Thanks, Jim, for the post. This "gravity of the universe" figure, is interesting! Do you recall the source?

Regarding the gravity of a proton, I sketched the calculation in other posts on this messageboard years ago, and also in my 2002 article in "Aircraft Engineering and Aerospace Technology", but here's a review:

1. Let's try to construct a proton of the smallest size possible, using college quantum mechanics to make the most compact possible radial Gaussian mass distribution allowed by the proton's mass, according to the Heisenberg uncertainty principle. Let's start with the formula E = sqrt(m^2*c^4 + p^2*c^2). I'm considering the proton's constituent deBroglie waves; in this view, there is no rest mass because all the energy is in the internal "p". Because of equipartition of energy, one part of the proton's mass is available for the deBroglie waves in each of the three directions, and a fourth part is available for "spin". Along, say, the x-axis, I have momentum p such that the root-mean-square value of p satisfies p^2*c^2 = 0.25 * m^2*c^4, i.e. p = 0.5 * m*c. A deBroglie wave of wavenumber k, has momentum p = hbar*k. So, the rms value of k (along the x-axis) is 0.5*m*c/hbar.

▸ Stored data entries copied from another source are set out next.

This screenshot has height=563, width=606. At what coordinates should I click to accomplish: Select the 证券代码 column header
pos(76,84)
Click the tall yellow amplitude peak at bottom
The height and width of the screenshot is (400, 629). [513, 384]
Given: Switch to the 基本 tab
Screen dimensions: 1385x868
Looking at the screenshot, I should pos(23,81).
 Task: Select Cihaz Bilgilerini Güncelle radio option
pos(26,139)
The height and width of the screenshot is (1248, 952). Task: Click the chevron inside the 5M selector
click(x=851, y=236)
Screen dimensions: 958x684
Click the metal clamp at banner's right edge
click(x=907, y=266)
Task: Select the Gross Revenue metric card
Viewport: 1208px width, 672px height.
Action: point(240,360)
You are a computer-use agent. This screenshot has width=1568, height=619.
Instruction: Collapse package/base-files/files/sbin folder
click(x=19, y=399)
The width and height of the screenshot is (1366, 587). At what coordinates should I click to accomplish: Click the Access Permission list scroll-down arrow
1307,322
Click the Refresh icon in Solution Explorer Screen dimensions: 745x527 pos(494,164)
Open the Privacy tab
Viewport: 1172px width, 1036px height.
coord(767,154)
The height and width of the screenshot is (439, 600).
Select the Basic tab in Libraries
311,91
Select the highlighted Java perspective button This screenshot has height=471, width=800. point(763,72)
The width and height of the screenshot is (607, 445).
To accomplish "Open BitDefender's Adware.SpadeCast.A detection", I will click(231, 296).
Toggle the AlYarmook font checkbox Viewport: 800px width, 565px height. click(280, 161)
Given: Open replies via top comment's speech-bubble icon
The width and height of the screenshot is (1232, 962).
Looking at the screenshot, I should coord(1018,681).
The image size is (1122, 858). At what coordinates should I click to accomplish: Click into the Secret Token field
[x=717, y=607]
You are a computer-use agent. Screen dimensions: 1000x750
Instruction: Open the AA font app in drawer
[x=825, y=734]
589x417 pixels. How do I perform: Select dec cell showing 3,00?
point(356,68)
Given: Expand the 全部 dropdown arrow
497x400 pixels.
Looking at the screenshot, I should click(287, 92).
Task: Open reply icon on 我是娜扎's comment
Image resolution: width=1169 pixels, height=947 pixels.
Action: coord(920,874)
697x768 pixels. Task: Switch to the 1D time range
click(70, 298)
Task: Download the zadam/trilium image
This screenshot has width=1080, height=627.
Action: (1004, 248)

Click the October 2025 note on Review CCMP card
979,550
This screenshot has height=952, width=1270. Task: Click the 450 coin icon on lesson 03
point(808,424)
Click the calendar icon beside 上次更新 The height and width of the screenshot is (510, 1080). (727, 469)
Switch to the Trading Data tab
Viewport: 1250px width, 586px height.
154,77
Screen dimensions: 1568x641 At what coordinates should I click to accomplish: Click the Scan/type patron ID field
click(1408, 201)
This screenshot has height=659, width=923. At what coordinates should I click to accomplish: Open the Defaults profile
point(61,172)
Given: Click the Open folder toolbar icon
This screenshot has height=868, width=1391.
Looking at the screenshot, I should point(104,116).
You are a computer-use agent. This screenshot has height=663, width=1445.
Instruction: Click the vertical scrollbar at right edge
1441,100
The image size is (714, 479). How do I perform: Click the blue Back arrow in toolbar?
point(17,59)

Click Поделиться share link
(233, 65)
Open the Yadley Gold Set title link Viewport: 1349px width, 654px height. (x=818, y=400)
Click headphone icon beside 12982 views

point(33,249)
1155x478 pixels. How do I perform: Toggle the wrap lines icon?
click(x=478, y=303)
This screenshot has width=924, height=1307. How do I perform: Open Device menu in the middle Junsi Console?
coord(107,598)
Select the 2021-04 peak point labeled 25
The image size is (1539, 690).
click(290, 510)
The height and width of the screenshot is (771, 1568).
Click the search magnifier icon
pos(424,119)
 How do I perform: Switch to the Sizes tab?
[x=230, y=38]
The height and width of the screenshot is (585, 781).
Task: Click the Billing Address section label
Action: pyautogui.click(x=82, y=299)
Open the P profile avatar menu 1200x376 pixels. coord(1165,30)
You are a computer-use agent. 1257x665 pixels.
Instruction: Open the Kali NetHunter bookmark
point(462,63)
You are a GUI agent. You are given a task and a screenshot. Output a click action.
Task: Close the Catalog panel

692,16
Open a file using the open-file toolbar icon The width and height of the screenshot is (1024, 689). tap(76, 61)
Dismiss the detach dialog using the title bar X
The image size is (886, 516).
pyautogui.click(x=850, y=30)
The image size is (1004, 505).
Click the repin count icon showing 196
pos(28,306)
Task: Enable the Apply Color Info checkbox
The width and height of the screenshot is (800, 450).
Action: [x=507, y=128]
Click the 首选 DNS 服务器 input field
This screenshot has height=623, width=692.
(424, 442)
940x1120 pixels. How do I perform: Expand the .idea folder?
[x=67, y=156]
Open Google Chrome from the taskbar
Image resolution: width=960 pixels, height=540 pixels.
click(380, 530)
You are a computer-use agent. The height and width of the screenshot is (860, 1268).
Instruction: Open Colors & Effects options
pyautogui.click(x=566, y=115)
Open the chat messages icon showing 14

2. Heisenberg's uncertainty principle is really only a theorem in the first year graduate mathematical course called "real analysis". The theorem says, that in Gaussian wave packets, the bigger the rms k value (i.e. wavenumber) along, say, the x-axis, the smaller the packet's x dimension. The formula is k*x = 0.5, where the k & x are the rms values for the wave packet. (There's another theorem that says that Gaussian wave packets are the best you can do; for other kinds of wave packets, k*x &gt; 0.5.)

3. Now I have a Gaussian wave packet, the smallest possible ( x = 0.5/k, where k is given in #1, so x = hbar/(m*c), the Compton radius for the proton), and it's radially symmetric. I used a statistical table of the normal distribution, but with modern computers, if one knows how to program BASIC or some other language, it's fairly easy, to have the computer add up the effects of the "shells" and find the gravitational force inside the proton at various radii, bearing in mind that the proton's mass is distributed in this Gaussian form. There is a radius at which the gravitational force is maximum.

4. Note that I call hbar/(m*c), the Compton radius. Usually, h/(m*c) is called the Compton wavelength. So my "Compton radius" is the Compton wavelength divided by 2*pi, recalling that hbar is defined as h/(2*pi). The gravitational force for the above Gaussian packet is maximum at 1.3688 Compton radii, and the mass inside this radius, is 0.40096 times the total proton mass. So, for this compressed proton, the maximum interior gravitational acceleration is G*m/(Compton radius)^2 * 0.40096/1.3688^2 = (using physical constants from my old Handbook of Chemistry & Physics) 5.398/10^5 cm/sec^2.

5. The gravitational acceleration due to the sun, at a distance of 1 AU, is omega^2 * r = 0.5930 cm/sec^2. This would seem to imply that the gravitational acceleration due to the sun at 104.8 AU, equals the maximum gravitational self-acceleration inside a proton.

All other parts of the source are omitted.